Closed tolecnal closed 2 years ago
Log lines and error messages are from the vspheredb
module, not vsphere
- but vspheredb
has no version 1.1.1
. Could you please re-check your versions, and also let me know the version ov your ìncubator
module?
The web error error (Unable to connect to unix domain socket) on the daemon page is telling us, that the daemon isn't running - which is confirmed by your log lines. They say: Got no proc dir (/proc/1504) for remote node
.
Is there SElinux or anything similar active? Is the web UI running on the very same host/container, or do you somehow connect from the outside of a dedicated container?
The following mariadb error suggests, that it terminated in an unclean way - which shouldn't happen. But let's address those errors step by step, we'll track this down.
Ah yes, I guess I was a bit cross eyed - we are talking about the vspheredb
module. And the currently installed version is 1.4.0.
As for incubator
this is running version 0,18.0, and director
is running 1.10.0.
The server is set up with apparmor, which I thought might be interfering, but I disabled apparmor and tested without it running, but got the same errors. Everything is running on the same server, no containers. Icinga2
and icingaweb2
are installed using the official icinga repositories, and all modules have been installed using the git method.

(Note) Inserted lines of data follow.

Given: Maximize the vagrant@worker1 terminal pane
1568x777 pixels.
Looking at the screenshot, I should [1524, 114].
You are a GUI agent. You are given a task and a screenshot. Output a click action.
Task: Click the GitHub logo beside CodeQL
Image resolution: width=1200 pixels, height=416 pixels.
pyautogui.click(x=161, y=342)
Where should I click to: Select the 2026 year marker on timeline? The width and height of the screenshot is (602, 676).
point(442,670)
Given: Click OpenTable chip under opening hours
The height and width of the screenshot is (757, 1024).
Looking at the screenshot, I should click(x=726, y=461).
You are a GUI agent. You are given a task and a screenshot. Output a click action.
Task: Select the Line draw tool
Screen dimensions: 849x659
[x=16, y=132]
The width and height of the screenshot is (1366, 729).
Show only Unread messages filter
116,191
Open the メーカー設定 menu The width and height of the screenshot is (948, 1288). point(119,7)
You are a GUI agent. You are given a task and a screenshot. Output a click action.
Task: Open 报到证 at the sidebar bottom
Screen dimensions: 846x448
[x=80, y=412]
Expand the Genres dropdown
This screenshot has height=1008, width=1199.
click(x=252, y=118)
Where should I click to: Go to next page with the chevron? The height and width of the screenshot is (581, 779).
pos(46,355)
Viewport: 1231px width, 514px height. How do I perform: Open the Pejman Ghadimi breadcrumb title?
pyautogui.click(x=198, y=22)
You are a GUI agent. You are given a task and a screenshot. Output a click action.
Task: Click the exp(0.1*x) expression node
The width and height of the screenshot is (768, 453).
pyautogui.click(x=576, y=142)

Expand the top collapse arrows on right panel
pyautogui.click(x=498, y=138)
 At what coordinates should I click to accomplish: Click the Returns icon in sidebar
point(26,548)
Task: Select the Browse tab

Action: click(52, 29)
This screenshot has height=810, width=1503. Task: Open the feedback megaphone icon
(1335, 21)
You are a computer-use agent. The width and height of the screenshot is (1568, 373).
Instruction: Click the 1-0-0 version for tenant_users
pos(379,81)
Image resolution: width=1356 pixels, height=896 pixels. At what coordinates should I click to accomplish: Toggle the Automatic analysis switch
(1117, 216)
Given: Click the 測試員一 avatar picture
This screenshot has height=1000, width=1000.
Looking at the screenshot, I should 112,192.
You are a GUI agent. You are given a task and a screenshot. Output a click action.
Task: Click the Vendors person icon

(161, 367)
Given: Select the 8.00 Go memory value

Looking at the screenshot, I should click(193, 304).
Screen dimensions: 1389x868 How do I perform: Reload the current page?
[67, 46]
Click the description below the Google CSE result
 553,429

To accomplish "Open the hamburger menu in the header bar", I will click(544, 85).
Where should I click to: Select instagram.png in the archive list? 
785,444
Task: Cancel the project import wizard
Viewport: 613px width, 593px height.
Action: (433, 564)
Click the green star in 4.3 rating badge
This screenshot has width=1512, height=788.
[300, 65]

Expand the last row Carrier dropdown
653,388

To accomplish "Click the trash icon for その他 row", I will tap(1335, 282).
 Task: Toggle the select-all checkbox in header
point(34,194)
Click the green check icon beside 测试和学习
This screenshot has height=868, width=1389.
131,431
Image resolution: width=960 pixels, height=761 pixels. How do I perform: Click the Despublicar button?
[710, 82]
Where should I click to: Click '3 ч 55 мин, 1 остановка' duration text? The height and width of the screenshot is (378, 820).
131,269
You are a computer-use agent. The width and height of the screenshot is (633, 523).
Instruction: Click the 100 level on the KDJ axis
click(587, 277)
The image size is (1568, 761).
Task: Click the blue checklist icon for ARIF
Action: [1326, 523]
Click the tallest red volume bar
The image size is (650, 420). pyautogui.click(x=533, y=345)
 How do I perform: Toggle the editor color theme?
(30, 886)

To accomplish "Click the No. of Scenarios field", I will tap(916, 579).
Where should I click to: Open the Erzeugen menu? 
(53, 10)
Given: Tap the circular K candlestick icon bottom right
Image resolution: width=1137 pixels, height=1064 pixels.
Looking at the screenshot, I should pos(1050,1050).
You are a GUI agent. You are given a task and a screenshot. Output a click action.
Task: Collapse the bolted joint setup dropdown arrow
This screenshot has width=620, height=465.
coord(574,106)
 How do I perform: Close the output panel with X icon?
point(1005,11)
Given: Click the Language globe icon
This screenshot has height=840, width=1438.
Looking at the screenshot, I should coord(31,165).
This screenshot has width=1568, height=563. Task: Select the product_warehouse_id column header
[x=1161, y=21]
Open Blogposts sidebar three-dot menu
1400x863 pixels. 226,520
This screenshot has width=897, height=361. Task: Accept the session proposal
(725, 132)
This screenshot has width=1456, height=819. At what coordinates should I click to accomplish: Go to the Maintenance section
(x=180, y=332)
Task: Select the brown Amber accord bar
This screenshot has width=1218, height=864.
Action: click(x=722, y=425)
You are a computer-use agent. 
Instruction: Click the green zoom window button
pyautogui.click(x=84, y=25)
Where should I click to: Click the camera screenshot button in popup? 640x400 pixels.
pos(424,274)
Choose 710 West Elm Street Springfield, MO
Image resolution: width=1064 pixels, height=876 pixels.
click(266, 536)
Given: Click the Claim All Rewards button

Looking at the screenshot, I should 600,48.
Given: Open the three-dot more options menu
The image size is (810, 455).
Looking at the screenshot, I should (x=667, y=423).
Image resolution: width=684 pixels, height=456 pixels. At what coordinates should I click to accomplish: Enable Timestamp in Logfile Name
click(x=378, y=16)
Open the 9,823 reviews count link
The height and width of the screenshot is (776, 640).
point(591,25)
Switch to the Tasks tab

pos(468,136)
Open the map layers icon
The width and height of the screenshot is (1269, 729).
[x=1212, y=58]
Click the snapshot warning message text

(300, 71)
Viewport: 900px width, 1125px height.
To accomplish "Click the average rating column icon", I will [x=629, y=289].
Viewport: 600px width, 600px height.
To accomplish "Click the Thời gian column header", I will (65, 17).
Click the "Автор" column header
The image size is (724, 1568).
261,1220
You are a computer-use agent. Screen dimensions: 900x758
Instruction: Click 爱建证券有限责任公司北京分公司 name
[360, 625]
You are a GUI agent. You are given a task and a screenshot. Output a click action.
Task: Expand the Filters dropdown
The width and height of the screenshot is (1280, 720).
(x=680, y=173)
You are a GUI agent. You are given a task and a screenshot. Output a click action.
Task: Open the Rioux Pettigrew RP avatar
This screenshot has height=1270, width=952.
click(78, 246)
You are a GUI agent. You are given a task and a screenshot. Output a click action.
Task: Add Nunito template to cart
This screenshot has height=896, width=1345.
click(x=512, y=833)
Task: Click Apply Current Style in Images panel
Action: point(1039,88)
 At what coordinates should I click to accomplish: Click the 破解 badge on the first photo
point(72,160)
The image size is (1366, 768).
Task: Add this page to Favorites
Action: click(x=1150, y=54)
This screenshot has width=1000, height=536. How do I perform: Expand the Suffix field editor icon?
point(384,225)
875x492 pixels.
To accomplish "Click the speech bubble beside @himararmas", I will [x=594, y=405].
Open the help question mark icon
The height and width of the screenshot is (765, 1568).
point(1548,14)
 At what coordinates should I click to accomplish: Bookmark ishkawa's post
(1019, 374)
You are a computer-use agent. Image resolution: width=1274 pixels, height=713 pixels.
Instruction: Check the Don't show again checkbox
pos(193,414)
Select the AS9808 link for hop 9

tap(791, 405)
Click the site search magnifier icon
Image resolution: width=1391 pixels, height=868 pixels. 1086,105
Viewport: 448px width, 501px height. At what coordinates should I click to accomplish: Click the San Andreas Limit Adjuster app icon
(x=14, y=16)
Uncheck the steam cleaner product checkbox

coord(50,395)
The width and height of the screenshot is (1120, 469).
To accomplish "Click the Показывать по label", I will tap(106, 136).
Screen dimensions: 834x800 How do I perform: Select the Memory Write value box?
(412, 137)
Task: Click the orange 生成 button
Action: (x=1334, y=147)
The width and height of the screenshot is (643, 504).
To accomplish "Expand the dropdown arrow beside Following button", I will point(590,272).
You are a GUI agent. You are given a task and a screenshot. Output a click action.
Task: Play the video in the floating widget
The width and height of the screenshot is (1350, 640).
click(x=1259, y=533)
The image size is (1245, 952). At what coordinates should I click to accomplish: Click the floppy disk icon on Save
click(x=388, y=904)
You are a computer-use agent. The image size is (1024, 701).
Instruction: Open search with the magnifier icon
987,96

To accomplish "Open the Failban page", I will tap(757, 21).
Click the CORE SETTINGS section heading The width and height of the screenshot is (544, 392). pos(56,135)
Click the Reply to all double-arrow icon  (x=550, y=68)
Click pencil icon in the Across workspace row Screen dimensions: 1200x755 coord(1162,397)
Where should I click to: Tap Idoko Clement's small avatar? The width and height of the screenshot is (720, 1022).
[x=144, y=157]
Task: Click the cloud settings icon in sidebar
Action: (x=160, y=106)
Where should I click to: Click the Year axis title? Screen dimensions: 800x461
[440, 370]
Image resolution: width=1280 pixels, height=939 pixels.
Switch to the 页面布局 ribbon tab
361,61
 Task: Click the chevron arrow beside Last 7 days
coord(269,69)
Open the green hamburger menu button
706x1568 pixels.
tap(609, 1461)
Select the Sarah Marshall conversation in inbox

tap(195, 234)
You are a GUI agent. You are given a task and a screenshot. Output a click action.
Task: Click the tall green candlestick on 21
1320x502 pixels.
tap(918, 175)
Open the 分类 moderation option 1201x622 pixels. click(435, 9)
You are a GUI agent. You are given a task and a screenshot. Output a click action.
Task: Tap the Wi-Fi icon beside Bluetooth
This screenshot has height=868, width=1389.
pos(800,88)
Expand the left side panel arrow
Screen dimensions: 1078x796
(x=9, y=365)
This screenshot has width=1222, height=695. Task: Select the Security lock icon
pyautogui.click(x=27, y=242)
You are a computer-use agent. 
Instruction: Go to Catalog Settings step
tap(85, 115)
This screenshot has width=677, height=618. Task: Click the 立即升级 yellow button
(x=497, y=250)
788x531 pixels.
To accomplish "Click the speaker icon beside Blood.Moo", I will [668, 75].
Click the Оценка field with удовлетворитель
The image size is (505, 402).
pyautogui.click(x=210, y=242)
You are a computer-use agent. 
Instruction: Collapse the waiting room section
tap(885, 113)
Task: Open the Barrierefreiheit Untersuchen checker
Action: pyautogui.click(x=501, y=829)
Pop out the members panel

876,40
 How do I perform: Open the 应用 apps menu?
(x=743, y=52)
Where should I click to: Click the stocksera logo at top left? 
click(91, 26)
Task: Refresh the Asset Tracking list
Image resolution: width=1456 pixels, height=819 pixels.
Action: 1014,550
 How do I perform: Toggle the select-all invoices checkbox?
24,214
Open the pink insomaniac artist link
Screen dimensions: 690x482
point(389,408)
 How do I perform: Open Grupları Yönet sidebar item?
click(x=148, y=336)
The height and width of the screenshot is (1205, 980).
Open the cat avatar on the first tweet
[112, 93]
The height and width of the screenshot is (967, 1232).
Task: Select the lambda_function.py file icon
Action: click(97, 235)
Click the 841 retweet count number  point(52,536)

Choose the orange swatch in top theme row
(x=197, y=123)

Just upgraded both modules, and the unix daemon error persists. However I am now seeing a new error in regards to the database:
06:57:44: [configwatch] Sending DB Config failed: SQLSTATE[HY000] [2002] No such file or directory in /usr/share/icingaweb2/library/vendor/Zend/Db/Adapter/Pdo/Abstract.php(145)
I performed a apt reinstall icingaweb2
which fixed the error about Abstract.php
. Strange that it would be missing.
The new logs from syslog looks like this:
Oct 12 05:45:51 icinga icinga-vspheredb[14292]: [configwatch] DB configuration loaded
Oct 12 05:45:51 icinga icinga-vspheredb[14292]: [db] sending DB config to child process
Oct 12 05:45:51 icinga icinga-vspheredb[14292]: [db] Running DB cleanup (this could take some time)
Oct 12 05:45:51 icinga icinga-vspheredb[14292]: [db] DB has been cleaned up
Oct 12 05:45:51 icinga icinga-vspheredb[14292]: [localdb] ready
Oct 12 05:45:51 icinga icinga-vspheredb[14292]: [api] launching server 1: vCenterId=1: https://username@some.vspherehost.example.com
Oct 12 05:45:51 icinga icinga-vspheredb[14292]: [api some.vspherehost.example.com (id=1)] Logged out
Oct 12 05:45:52 icinga icinga-vspheredb[14292]: [api pcc-some.vspherehost.example.com (id=1)] Cookies changed, storing new ones
Oct 12 05:46:16 icinga icingacli[14292]: ERROR: RuntimeException in /usr/share/icingaweb2/modules/incubator/vendor/gipfl/socket/src/UnixSocketInspection.php:64 with message: Got no proc dir (/proc/14077) for remote node
Oct 12 05:46:16 icinga systemd[1]: icinga-vspheredb.service: Main process exited, code=exited, status=1/FAILURE
Oct 12 05:46:16 icinga mariadbd[1166]: 2022-10-12 5:46:16 646 [Warning] Aborted connection 646 to db: 'vspheredb' user: 'vspheredb' host: 'localhost' (Got an error reading communication packets)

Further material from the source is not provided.